In an interview with Peter McCormack on the What Bitcoin Did podcast, the founder of investment research firm Forest for the Trees says that the US authorities don’t want assets like Bitcoin or gold to go up as it could hurt confidence in their economic policies.
“[US authorities] don’t want things going up that make [them] look bad. If the stock market goes up a ton, there’s not going to be any Americans going, ‘You guys are terrible’. The stock market’s up 100% a year for three years, people will love that. They won’t ask a lot of questions.
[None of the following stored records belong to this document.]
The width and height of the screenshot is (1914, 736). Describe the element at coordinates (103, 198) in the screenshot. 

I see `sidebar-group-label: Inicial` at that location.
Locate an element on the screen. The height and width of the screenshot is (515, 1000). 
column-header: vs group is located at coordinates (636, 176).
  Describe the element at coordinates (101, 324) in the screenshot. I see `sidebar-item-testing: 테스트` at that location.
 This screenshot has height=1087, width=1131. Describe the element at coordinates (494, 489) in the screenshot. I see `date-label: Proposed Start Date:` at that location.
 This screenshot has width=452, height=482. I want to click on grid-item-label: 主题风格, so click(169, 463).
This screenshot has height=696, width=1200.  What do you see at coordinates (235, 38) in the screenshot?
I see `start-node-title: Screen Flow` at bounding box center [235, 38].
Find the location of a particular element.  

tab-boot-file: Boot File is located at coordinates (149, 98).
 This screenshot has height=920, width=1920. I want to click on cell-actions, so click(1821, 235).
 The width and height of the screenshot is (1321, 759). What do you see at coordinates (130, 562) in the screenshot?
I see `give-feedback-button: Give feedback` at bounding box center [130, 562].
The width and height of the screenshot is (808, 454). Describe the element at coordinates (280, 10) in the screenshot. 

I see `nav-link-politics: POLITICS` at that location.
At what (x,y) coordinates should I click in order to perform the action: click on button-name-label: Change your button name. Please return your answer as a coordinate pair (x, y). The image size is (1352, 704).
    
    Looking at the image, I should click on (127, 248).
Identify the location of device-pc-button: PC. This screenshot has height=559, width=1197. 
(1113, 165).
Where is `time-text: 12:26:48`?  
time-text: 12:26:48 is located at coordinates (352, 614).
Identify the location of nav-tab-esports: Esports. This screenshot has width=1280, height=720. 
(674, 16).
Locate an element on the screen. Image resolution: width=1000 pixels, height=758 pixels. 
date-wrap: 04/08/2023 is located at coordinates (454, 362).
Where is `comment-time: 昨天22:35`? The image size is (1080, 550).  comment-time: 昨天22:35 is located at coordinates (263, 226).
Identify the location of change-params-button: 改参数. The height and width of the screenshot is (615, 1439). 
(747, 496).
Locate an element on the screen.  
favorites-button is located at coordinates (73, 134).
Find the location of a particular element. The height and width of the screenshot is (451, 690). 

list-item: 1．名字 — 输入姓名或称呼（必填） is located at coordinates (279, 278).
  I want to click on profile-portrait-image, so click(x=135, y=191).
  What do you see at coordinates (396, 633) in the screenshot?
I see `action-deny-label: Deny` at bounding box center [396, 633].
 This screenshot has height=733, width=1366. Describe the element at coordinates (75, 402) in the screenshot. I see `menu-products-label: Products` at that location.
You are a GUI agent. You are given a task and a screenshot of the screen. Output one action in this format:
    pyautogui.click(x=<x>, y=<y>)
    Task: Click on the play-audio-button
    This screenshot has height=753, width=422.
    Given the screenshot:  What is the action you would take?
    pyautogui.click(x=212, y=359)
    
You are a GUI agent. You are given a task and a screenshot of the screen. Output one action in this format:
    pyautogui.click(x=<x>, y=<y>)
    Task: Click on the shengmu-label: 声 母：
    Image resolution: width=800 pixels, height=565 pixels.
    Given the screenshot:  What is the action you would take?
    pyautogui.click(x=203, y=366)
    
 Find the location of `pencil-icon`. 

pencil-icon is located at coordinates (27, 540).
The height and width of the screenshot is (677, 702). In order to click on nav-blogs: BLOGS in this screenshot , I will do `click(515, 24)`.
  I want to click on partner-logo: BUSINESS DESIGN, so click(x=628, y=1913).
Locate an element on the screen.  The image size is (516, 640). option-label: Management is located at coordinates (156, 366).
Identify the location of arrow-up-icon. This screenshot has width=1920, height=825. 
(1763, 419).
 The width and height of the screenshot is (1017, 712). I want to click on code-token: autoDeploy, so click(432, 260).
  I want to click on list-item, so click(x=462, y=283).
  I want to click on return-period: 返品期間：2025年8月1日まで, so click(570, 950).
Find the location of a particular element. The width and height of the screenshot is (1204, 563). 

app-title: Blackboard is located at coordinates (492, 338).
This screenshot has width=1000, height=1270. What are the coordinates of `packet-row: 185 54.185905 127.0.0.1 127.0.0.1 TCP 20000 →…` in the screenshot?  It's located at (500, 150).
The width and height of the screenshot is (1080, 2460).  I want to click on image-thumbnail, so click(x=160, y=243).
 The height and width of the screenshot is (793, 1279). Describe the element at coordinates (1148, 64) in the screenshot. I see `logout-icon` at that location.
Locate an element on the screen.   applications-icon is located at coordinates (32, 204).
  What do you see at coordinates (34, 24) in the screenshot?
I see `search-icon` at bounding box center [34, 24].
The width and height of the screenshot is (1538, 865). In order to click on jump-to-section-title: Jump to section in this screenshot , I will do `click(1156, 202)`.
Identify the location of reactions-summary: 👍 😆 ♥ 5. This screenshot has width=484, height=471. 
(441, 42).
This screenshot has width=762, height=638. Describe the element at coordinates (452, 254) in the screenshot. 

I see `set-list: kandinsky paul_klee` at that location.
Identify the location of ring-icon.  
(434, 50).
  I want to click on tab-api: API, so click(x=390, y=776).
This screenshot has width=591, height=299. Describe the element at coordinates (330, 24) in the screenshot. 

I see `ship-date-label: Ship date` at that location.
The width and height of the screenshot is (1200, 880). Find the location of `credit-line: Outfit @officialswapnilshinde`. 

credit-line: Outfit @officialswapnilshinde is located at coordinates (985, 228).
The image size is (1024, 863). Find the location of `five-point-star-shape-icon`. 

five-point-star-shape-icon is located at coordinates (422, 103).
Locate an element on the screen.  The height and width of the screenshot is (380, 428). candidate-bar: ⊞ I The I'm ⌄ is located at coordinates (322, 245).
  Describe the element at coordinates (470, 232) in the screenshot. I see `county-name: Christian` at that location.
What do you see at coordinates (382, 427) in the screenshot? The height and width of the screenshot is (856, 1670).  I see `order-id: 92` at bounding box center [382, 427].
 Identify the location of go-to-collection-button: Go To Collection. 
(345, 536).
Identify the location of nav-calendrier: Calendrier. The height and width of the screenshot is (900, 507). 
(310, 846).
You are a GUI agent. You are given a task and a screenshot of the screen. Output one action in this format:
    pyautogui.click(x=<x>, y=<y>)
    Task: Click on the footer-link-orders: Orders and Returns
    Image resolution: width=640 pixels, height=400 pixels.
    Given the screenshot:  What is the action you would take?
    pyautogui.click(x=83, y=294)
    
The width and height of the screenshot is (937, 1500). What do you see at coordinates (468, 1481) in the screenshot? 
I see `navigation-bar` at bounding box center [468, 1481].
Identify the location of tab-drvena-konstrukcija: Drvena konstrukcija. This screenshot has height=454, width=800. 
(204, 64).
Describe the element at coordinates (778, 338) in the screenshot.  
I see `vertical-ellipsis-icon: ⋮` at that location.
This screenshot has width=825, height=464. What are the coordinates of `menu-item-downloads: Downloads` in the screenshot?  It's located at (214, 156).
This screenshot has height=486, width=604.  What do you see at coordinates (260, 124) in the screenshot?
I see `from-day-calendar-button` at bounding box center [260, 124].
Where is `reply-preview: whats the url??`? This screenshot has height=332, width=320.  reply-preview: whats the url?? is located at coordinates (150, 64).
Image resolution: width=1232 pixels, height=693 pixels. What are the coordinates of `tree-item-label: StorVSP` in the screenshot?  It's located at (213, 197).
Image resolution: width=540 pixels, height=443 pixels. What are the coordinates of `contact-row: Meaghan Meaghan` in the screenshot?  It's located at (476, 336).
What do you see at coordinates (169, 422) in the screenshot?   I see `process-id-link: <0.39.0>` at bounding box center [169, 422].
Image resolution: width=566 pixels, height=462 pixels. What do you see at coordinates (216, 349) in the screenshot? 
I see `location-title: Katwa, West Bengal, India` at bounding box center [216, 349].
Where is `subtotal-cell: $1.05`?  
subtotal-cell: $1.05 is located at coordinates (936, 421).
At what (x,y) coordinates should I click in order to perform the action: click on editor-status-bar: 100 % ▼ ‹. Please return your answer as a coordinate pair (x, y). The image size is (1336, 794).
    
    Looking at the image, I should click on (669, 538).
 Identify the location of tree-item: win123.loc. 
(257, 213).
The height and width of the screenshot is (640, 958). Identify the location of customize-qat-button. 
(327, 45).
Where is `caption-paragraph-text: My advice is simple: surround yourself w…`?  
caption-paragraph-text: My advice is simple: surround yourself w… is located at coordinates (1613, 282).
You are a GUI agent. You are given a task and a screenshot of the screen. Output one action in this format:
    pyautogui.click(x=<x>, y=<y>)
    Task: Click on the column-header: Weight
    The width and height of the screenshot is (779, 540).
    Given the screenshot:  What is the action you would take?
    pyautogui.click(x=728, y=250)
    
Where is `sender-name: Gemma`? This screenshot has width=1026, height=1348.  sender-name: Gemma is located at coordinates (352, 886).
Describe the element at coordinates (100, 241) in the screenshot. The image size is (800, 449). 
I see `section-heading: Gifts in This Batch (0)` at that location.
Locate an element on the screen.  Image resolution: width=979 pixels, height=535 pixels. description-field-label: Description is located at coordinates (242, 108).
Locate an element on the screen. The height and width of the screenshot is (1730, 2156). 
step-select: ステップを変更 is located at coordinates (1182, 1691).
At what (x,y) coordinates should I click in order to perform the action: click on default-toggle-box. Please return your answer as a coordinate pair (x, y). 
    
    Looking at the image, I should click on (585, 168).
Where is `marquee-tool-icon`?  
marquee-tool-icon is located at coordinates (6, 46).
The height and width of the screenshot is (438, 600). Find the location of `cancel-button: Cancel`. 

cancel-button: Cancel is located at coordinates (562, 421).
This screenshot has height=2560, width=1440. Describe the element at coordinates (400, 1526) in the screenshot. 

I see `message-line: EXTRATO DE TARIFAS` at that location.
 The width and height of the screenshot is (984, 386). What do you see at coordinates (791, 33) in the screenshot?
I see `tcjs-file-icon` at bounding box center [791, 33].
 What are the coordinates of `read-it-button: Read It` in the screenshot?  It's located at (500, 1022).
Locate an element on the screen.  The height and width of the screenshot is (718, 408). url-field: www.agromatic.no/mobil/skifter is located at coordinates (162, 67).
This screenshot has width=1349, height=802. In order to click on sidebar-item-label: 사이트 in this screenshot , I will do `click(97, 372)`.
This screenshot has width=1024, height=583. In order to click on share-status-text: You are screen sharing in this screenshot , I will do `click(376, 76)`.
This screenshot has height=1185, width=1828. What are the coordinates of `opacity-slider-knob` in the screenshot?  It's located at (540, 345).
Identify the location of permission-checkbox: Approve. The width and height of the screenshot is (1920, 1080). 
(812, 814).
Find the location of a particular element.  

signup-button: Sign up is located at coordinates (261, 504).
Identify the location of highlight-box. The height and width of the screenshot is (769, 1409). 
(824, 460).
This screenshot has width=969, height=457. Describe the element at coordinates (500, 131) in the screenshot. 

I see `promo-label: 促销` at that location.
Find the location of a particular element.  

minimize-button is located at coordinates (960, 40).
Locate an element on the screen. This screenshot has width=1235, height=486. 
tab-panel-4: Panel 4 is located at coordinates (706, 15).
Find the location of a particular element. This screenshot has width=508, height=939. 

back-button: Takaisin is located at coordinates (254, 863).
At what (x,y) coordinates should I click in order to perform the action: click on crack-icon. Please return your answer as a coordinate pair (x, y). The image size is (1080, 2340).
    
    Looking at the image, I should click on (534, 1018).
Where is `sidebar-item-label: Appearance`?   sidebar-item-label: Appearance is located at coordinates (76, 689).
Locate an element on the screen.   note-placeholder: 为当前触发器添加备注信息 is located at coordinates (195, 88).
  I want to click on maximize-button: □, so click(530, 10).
If Bitcoin goes up 500% a year for three years or if gold goes up 200% a year for three years there start to be more questions.”
Ahead of a possible rise in inflation, Groman says the US may be attempting to curtail the use of crypto in a coordinated attack on digital currencies that many refer to as “Choke Point 2.0,” or a series of unreasonable regulatory enforcement actions on the space.
“They need to inflate away and by delaying the inflating away as much as they already have, they’re increasing the odds they need to do a really compressed period [of inflation]. And then I look at Operation Choke Point 2.0… Gosh, it sure looks like they’re trying to chain the theater doors before they light the joint on fire.
…They are starting to see the inevitability of where policy is going to have to go which is a compressed period of high rates of inflation and I don’t know if that’s 100 (% inflation) or if that’s 20. For me a 100 a year is still a tail risk, but that tail has gotten meaningfully fatter over the last two, three years.
For me, Choke Point 2.0, within this, starts to look like a capital control of an asset class that certain elements of the government would not want going up as a result of what they’re doing or what they’re going to do.”